### [Dataset entries]
_ _ _

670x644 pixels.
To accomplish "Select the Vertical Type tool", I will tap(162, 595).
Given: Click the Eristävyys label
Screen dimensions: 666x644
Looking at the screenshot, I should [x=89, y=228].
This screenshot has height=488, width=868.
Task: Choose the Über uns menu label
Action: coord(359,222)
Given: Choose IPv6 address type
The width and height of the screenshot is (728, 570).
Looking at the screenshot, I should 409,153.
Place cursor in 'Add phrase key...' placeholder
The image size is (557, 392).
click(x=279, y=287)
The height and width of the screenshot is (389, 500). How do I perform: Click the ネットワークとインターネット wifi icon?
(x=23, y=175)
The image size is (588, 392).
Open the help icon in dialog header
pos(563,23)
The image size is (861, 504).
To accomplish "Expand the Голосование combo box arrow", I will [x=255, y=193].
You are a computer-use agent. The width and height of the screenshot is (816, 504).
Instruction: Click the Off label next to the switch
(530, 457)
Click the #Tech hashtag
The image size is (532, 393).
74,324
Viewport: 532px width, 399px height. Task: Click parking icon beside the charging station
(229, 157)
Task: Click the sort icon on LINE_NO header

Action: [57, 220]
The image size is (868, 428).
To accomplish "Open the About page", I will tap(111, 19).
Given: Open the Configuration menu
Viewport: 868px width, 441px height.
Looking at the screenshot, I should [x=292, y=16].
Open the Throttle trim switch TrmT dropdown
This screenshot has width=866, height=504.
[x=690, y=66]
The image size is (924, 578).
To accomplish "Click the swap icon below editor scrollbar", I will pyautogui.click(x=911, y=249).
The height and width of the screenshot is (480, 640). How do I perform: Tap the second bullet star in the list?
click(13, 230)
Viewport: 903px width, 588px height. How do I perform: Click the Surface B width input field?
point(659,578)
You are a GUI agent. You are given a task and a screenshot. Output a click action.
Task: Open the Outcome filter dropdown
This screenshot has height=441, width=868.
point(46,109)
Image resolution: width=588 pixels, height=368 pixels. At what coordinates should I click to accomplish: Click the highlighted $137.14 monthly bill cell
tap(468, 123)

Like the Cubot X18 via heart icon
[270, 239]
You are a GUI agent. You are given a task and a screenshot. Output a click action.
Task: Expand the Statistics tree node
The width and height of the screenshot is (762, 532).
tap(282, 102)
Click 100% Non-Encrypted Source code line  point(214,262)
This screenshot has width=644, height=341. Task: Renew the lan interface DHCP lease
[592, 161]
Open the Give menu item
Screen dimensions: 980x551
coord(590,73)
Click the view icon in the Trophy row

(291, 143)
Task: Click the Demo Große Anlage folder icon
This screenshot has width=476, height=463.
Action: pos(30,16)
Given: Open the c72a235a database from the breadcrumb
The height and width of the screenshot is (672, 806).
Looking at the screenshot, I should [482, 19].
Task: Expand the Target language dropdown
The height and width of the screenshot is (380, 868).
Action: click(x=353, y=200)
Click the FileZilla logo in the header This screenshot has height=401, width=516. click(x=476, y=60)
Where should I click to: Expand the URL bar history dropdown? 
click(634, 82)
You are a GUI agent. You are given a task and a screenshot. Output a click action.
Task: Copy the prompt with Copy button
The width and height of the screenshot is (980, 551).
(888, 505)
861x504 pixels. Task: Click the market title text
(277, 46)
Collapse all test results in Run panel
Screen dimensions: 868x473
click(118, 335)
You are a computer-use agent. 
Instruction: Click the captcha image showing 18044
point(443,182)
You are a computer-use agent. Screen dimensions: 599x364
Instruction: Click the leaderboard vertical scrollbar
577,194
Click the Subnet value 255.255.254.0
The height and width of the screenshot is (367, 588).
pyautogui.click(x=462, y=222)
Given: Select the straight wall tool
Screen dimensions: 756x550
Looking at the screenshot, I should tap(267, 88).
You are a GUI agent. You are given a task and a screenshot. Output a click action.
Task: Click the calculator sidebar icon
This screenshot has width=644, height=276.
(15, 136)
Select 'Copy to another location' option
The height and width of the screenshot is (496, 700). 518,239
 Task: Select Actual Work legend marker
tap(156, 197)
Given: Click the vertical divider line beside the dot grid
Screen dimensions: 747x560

_ _ _

If a line in the records contains the word "will", copy it out.

### [Result]
To accomplish "Select the Vertical Type tool", I will tap(162, 595).
To accomplish "Expand the Голосование combo box arrow", I will [x=255, y=193].
To accomplish "Open the About page", I will tap(111, 19).
To accomplish "Click the swap icon below editor scrollbar", I will pyautogui.click(x=911, y=249).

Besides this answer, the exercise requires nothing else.